David Golder is a self-made man. From humble beginnings as a Jew in Ukraine selling rags, he is now a cold, ruthless businessman. It is suggested by his wife, Gloria, that Marcus is not the only casualty of Golder's brutal dealings. However he has an Achilles heel, well hidden: his feckless daughter, Joyce. It is this weakness that eventually ruins him.

Now 68 and dying, he realises that his wealth has not brought him happiness; simply a grim satisfaction that, as "a good Jew" he has provided for his uncaring family.

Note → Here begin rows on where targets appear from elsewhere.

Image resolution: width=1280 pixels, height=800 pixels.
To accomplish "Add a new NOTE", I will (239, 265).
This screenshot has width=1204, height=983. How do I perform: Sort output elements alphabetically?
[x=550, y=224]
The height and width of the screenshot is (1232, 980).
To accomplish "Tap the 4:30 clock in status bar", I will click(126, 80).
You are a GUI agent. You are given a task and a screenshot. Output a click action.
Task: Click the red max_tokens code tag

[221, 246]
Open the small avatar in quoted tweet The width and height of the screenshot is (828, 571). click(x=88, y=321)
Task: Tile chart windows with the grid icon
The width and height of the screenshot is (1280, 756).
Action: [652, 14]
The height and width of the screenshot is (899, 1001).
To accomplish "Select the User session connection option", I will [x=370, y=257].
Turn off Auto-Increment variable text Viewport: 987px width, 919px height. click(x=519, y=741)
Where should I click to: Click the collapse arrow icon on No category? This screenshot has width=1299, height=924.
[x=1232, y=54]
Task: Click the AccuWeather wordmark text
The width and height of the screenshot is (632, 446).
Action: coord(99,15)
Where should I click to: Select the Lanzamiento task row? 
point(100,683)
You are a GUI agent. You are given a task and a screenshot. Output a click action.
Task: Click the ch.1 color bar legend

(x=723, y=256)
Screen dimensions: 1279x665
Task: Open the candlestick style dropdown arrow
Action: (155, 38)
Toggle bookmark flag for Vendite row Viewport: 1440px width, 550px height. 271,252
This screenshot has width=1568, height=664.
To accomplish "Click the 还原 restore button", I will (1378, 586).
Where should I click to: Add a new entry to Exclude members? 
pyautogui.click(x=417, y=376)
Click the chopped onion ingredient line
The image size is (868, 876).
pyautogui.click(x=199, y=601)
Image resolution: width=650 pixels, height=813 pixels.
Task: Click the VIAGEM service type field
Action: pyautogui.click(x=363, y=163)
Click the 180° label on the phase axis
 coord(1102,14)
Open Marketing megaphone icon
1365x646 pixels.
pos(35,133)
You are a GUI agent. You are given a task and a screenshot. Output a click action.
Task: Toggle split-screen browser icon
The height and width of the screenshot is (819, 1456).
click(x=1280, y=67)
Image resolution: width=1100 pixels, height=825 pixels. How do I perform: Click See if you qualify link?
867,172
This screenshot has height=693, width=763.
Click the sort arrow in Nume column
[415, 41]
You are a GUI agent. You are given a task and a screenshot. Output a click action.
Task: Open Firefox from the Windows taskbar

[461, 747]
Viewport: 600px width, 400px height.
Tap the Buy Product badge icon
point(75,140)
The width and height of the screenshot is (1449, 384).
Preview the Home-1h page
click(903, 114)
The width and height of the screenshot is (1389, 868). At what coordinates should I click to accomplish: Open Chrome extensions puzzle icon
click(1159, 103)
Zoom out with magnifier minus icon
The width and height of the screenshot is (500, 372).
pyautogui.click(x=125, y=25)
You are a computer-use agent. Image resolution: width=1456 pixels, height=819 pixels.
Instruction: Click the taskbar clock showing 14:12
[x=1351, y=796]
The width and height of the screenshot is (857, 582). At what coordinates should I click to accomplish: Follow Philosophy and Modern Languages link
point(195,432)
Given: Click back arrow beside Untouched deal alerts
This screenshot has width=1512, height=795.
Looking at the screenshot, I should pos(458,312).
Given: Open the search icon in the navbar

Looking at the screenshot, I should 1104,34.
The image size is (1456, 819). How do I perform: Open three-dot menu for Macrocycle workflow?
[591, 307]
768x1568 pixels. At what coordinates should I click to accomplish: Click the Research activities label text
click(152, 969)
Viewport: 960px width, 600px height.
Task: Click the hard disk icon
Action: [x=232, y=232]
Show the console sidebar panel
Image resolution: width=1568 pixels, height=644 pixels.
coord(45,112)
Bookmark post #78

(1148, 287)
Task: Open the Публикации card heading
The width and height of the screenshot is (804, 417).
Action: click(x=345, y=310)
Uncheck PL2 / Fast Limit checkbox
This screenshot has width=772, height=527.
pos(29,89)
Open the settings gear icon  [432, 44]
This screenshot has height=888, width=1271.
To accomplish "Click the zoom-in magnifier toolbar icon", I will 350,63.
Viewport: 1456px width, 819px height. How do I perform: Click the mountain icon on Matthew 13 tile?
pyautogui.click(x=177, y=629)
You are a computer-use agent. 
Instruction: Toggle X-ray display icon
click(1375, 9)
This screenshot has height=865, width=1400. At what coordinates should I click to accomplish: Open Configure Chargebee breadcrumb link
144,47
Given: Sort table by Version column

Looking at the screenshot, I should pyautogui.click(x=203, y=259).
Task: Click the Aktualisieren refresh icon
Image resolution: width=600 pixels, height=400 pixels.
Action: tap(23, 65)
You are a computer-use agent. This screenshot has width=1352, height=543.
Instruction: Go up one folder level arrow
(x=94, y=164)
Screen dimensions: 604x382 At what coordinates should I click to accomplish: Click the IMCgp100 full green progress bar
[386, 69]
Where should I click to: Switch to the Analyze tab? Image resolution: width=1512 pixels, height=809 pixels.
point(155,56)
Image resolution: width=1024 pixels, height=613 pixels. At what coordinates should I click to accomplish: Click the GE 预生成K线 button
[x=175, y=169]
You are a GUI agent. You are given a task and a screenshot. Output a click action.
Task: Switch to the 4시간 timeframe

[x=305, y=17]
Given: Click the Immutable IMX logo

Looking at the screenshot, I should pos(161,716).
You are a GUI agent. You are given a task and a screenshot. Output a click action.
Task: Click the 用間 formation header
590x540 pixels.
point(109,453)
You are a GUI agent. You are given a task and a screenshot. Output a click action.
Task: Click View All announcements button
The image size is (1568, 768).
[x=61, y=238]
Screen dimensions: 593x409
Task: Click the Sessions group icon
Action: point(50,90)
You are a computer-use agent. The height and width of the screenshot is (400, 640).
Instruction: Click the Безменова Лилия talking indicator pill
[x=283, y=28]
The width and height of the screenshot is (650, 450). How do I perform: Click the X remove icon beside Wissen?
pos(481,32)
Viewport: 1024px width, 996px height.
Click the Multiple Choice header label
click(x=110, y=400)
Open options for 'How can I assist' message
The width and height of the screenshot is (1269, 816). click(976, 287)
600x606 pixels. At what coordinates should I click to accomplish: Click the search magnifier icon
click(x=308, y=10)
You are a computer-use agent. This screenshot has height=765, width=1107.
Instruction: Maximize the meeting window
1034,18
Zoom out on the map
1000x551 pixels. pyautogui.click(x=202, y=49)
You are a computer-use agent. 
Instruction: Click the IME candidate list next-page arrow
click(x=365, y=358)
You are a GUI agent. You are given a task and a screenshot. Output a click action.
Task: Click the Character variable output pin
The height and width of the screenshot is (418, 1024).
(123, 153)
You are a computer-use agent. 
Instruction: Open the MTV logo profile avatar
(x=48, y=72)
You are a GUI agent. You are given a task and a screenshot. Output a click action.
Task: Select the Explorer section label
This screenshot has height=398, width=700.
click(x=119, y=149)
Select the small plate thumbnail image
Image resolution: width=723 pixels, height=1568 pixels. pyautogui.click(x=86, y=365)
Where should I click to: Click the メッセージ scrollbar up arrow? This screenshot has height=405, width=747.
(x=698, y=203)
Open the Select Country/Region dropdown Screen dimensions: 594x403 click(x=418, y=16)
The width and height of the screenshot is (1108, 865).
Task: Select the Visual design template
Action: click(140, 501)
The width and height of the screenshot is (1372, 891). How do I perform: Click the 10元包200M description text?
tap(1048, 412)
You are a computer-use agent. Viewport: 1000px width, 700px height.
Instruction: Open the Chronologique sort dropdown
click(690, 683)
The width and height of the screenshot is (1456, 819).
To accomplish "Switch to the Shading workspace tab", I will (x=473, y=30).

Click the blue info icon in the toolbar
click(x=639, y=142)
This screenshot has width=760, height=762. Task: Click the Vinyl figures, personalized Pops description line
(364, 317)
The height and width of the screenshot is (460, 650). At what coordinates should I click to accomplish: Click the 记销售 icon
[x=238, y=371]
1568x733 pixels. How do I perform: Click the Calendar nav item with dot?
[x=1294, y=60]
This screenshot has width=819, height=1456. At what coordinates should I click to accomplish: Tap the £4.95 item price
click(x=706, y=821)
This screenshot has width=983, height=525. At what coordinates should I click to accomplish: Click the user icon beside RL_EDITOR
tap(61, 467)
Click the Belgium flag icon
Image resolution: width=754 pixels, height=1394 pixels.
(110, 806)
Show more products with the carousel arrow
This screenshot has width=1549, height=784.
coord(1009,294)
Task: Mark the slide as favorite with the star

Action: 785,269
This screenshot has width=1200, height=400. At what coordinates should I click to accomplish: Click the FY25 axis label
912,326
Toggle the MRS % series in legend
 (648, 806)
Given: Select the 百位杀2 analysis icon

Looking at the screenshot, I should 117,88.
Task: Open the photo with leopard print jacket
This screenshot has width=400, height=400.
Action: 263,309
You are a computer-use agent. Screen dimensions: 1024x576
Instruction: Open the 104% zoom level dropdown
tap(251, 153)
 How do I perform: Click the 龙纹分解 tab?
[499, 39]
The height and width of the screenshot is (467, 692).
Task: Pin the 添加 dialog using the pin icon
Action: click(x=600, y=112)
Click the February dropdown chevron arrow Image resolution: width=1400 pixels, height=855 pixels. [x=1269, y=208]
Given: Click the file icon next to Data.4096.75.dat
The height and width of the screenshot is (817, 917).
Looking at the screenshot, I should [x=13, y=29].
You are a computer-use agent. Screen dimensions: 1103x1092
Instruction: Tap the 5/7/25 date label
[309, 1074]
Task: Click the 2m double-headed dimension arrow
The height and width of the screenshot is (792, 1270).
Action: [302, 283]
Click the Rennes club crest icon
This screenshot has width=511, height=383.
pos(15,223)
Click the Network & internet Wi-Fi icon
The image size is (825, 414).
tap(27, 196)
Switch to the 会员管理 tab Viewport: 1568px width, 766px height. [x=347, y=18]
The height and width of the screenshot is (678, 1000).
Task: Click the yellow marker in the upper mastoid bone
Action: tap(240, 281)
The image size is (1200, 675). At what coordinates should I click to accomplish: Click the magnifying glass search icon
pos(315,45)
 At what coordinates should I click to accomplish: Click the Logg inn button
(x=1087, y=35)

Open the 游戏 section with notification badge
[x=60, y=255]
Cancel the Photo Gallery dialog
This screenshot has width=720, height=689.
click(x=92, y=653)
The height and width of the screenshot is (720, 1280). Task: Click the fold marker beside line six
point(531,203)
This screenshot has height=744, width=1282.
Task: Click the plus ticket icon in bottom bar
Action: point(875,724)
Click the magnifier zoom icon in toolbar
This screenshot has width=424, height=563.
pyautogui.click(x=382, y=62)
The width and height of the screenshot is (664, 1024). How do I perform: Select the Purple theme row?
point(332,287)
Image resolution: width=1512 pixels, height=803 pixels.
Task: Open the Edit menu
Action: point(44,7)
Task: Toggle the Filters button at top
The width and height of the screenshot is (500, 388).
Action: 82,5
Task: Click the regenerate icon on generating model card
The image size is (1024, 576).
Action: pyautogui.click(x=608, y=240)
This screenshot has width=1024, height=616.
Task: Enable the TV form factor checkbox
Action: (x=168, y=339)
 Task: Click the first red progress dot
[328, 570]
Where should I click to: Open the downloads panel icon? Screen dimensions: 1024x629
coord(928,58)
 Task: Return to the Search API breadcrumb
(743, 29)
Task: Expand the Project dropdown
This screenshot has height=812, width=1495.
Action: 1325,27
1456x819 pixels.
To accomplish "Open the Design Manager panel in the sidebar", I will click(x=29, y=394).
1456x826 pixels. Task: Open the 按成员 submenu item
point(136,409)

Gloria and Joyce are portrayed as grasping and selfish, barely showing concern or interest in Golder except when they need more money for jewellery, furs, cars and cash for their lovers.

The novel is an astonishing portrayal of a businessman and his family in the years leading up to the Great Depression. It also introduces characters of great depth, like Soifer, the old German Jew who "walks on tiptoe" to save shoe leather; he is Golder's only connection with the old world from which he himself came. His wife, Gloria, is as beautiful, cold and hard as the jewels she so treasures. But it is Joyce, Golder's 18-year-old daughter, who is central to the story. It is she who ultimately causes his ruin.

==Reception==
The novel met with success from the French public; Jewish critics criticized it for its stereotypical depiction of Jewish people.

In 1930, the novel was made into a film directed by Julien Duvivier and starring Harry Baur as the title character.

In March 2010, the book was dramatised in five episodes on BBC Radio 4, with David Suchet as David Golder. It was directed by Peter Farago.

==Autobiographical==
Nemirovsky's mother, "Fanny," whom Irene loathed, had two things in her safe when she died in 1972, copies of her daughter's novels Jezebel and David Golder.